Improvvisamente, tolse il cazzo dal mio culo, il preservativo dal cazzo, e si masturbò rapidamente. Caldi getti eruppero da quello che per me non era più un cazzo, ma lo scettro del suo dominio su di me, inondandomi il petto mentre la guardavo inebetito. Lei sorrise, poi subito prese a masturbarmi con forza, e anch'io venni, mischiando il mio sperma al suo sul petto inondato.
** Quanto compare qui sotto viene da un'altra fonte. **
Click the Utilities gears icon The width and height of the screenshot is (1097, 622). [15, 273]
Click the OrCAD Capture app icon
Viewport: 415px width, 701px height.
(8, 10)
Mentre lei ansimando, ma con la compostezza di una consumata scopatrice, si sedeva sul letto, io rimasi immobile, violato e ricoperto di sborra, sul letto. "Ti è piaciuto?" chiese, come chi sa già la risposta. "Si", ammisi senza reticenze. Sorrise ancora. "Sei bravo". "Tu di più", dissi, sorridendo anch'io, ancora scosso.
Da quel momento la situazione si raffreddò rapidamente. Mi portò dei tovaglioli, con i quali mi pulii il petto, e mi offrì l'uso del bagno. Mi sciacquai rapidamente, poi scendemmo alla macchina. Lei ora era un po' sbrigativa, ma anch'io ero piuttosto assente, perso tra lo sbigottimento per ciò che avevo fatto e la fastidiosa sensazione che mi dava il culo sverginato. Non potevo crederci, l'avevo fatto. La riaccompagnai, salutandola stanco e grato, e tornai rapidamente a casa. Sapevo già cosa avrei fatto: avrei evitato ogni contatto con i coinqulini e mi sarei chiuso nella mia stanza, eventualmente dandomi malato, a rimuginare sul mio atto, a riprendermi dalle sue conseguenze, a recuperare la mia usuale identità - certo che, prima o poi, la troia pompinara sarebbe tornata a bussare alla porta dei miei desideri.